After a few seconds I risk a look at him and it relaxes me a bit to see that he's standing still. He crouches in his place, so that we're eye to eye, and he looks at me until I return his gaze. There's a sad smile in his lips, but I know it's sincere. "Listen to me, ok?" I close my eyes. I don't deserve the soft tone he's using to talk to me. "Bucky, look at me", I don't know if it feels like an order or a plea, but I do, and he continues. "I can't talk about that. But you don't have to worry about it, OK?" I search for another hint that he's lying, but I can't find it. "I'm OK" he assures me, and I nod after a moment. He seems to be telling the truth.

"That's all I wanted to know", I whisper, and I make an effort to clean my face with my hands before getting up. He stands up too and looks at me for a second. I give him a smile, unsure of how much of it is sincere, and I take a step back when my first instinct is to hug him goodbye.

It's so hard to try and fuse the dynamic we used to have with everything I've become.

"It was great to see you again" I say instead and turn towards the door again.

"Buck" he lets out, and I stop in my tracks. "Stay with me", it's nothing but a murmur but I hear it loud and clear. I turn back to look at him. "Don't leave. Please" he adds, and I want to cry again. I could make an excuse, tell him that it's not safe, or that they'll be looking for me. But I don't.

"I don't trust myself enough to do that, Stevie, to get too close" the confession comes out shaky, but It's nothing but the truth. "I don't give a damn about that. I trust you, man. I know you". That statement breaks my heart a little. I wish I was the same person that he used to know. I wish that so much.

"I know you think you do, and I really appreciate it. But you really don't", I shake my head. My voice is so bitter I can barely recognize it myself, but he has to know. "The things I've done, the people I've killed. You wouldn't even be talking to me if you knew, Stevie".

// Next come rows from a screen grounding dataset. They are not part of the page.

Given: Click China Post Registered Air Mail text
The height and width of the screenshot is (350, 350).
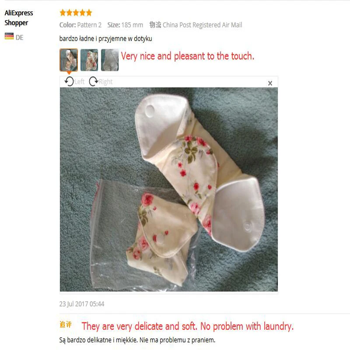Looking at the screenshot, I should [202, 25].
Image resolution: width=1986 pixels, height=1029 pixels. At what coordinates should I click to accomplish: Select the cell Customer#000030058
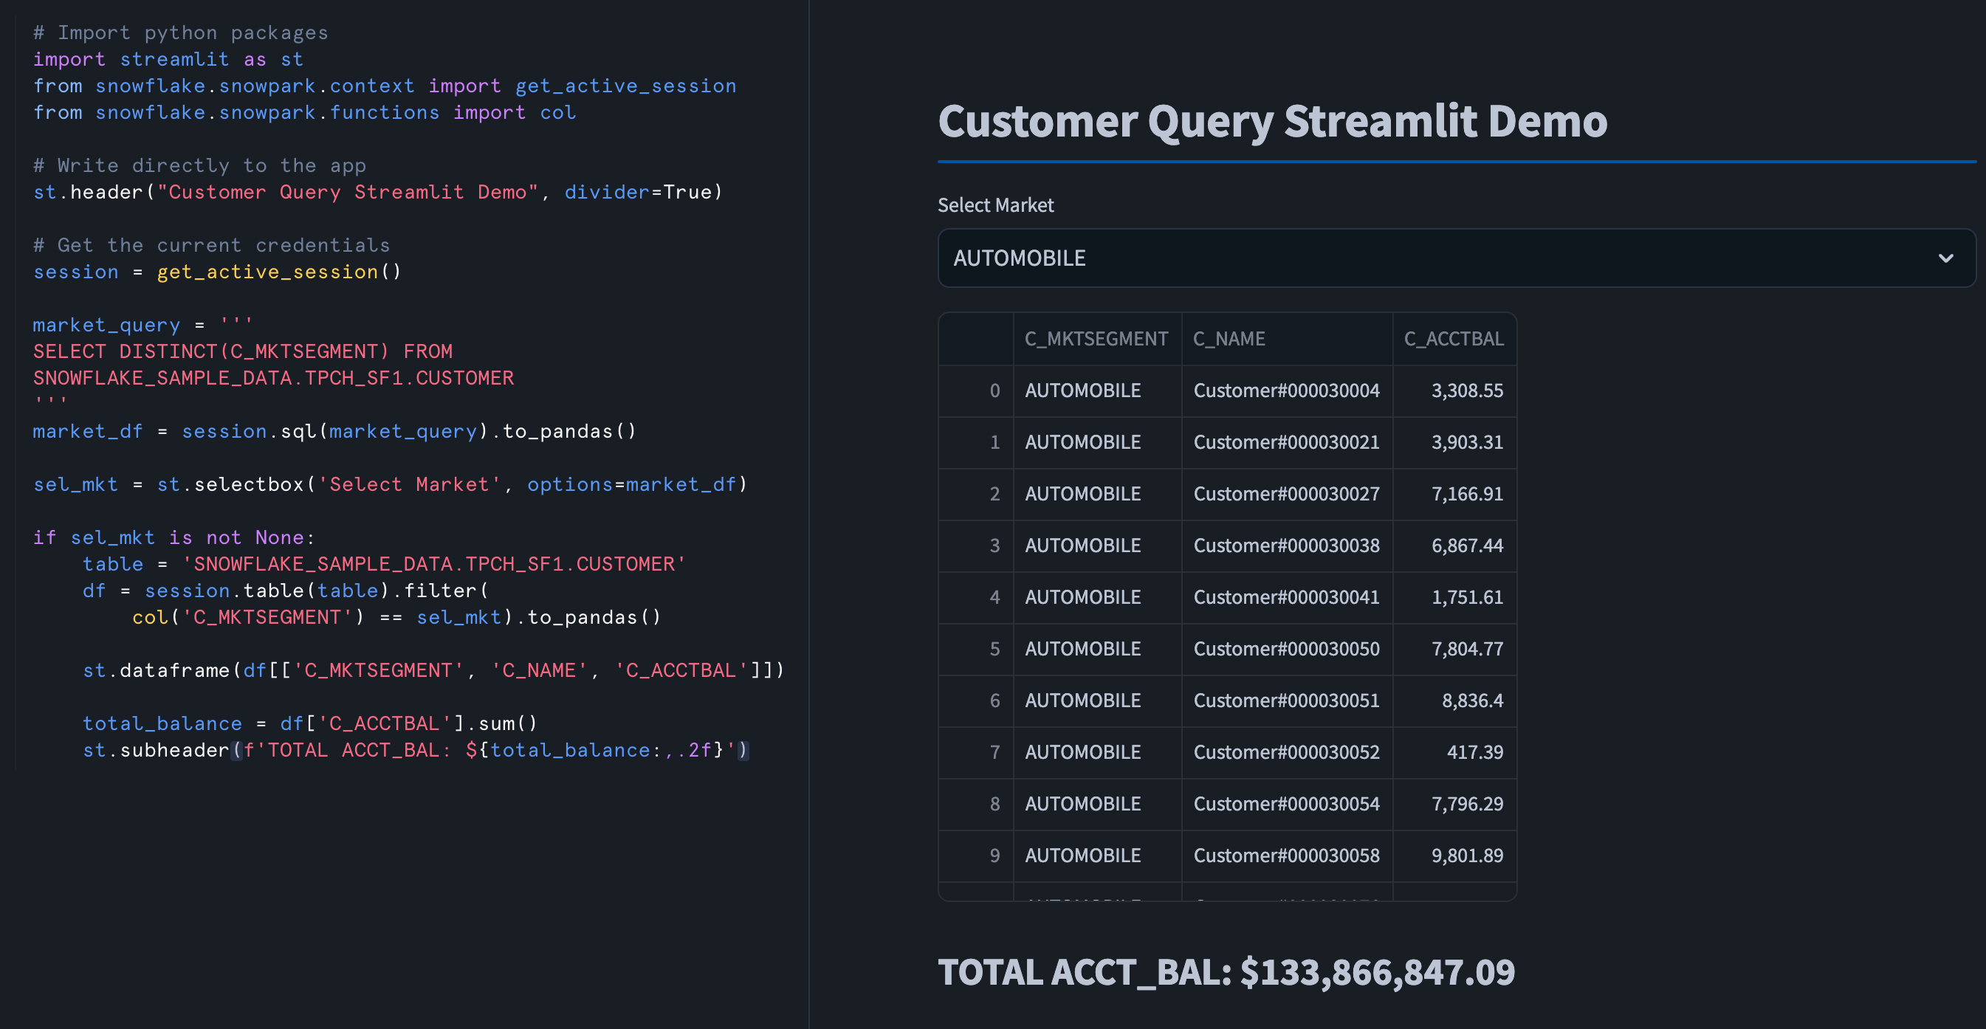pyautogui.click(x=1286, y=855)
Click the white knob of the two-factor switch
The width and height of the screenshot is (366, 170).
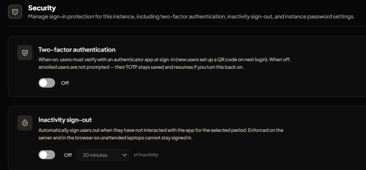(x=43, y=83)
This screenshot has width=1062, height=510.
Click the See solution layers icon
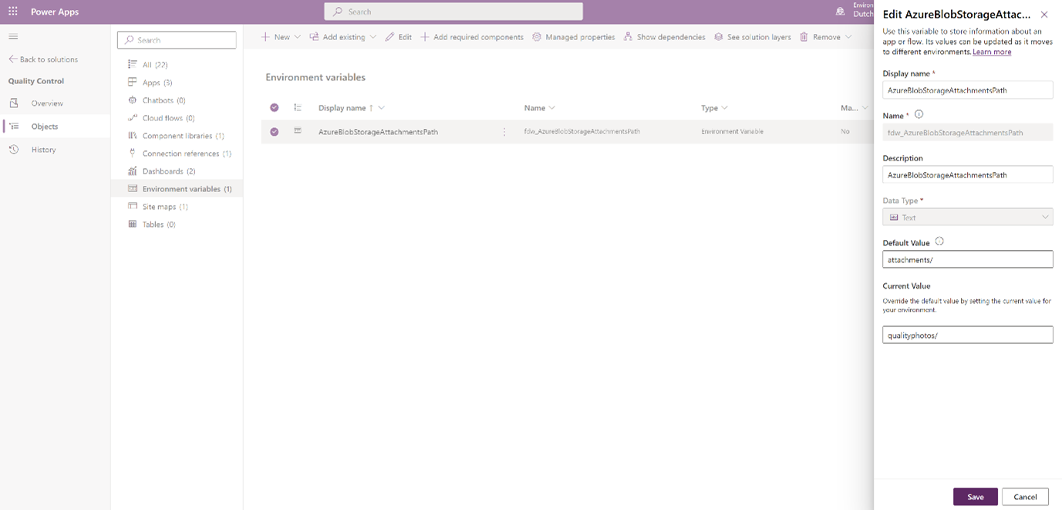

His eyes turn serious, and I prepare myself for his rejection, for him finally realizing I'm too far gone. He walks to the nightstand and I repress the urge to run. If he wants to press that button, if he really thinks he needs to call for help, then he can. And he probably should. So I close my eyes and stand still, with a big knot in my throat… but by the sound of it he doesn't go for the button, or for the shield besides his bed. He just opens the nightstand's drawer. I open my eyes and look at him as he takes out a folder and walks back to me.

"I think I might know more than you, pal", he says as he hands it to me.